Problem to work on :: Write all of the lines below out again, exactly as they stand.

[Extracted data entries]
>>>>>

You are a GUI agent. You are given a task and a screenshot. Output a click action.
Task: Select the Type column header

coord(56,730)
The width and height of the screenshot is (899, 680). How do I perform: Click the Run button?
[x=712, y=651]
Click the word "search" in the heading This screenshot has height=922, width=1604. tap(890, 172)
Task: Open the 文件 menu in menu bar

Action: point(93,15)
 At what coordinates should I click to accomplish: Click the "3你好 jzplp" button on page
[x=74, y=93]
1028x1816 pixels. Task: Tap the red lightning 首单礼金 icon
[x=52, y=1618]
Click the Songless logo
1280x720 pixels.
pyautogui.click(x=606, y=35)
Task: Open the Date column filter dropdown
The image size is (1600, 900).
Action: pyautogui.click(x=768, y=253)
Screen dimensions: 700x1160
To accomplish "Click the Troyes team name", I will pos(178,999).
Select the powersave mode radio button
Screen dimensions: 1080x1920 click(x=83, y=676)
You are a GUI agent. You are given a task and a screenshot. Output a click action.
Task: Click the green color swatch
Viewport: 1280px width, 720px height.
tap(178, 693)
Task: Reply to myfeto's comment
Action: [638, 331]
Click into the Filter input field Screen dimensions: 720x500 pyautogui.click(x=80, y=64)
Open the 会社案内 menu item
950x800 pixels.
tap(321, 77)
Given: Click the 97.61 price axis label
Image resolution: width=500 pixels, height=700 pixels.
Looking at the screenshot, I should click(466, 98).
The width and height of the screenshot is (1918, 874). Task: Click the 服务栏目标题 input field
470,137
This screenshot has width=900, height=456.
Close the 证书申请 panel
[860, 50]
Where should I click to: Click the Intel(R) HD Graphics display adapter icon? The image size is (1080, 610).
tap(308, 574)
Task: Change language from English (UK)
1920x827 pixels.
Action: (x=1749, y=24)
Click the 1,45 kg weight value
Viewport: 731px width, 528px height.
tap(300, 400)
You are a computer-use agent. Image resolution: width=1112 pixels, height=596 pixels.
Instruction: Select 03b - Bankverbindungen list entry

<<<<<

Task output ::
You are a GUI agent. You are given a task and a screenshot. Output a click action.
Task: Select the Type column header

coord(56,730)
The width and height of the screenshot is (899, 680). How do I perform: Click the Run button?
[x=712, y=651]
Click the word "search" in the heading This screenshot has height=922, width=1604. tap(890, 172)
Task: Open the 文件 menu in menu bar

Action: point(93,15)
 At what coordinates should I click to accomplish: Click the "3你好 jzplp" button on page
[x=74, y=93]
1028x1816 pixels. Task: Tap the red lightning 首单礼金 icon
[x=52, y=1618]
Click the Songless logo
1280x720 pixels.
pyautogui.click(x=606, y=35)
Task: Open the Date column filter dropdown
The image size is (1600, 900).
Action: pyautogui.click(x=768, y=253)
Screen dimensions: 700x1160
To accomplish "Click the Troyes team name", I will pos(178,999).
Select the powersave mode radio button
Screen dimensions: 1080x1920 click(x=83, y=676)
You are a GUI agent. You are given a task and a screenshot. Output a click action.
Task: Click the green color swatch
Viewport: 1280px width, 720px height.
tap(178, 693)
Task: Reply to myfeto's comment
Action: [638, 331]
Click into the Filter input field Screen dimensions: 720x500 pyautogui.click(x=80, y=64)
Open the 会社案内 menu item
950x800 pixels.
tap(321, 77)
Given: Click the 97.61 price axis label
Image resolution: width=500 pixels, height=700 pixels.
Looking at the screenshot, I should click(466, 98).
The width and height of the screenshot is (1918, 874). Task: Click the 服务栏目标题 input field
470,137
This screenshot has width=900, height=456.
Close the 证书申请 panel
[860, 50]
Where should I click to: Click the Intel(R) HD Graphics display adapter icon? The image size is (1080, 610).
tap(308, 574)
Task: Change language from English (UK)
1920x827 pixels.
Action: (x=1749, y=24)
Click the 1,45 kg weight value
Viewport: 731px width, 528px height.
tap(300, 400)
You are a computer-use agent. Image resolution: width=1112 pixels, height=596 pixels.
Instruction: Select 03b - Bankverbindungen list entry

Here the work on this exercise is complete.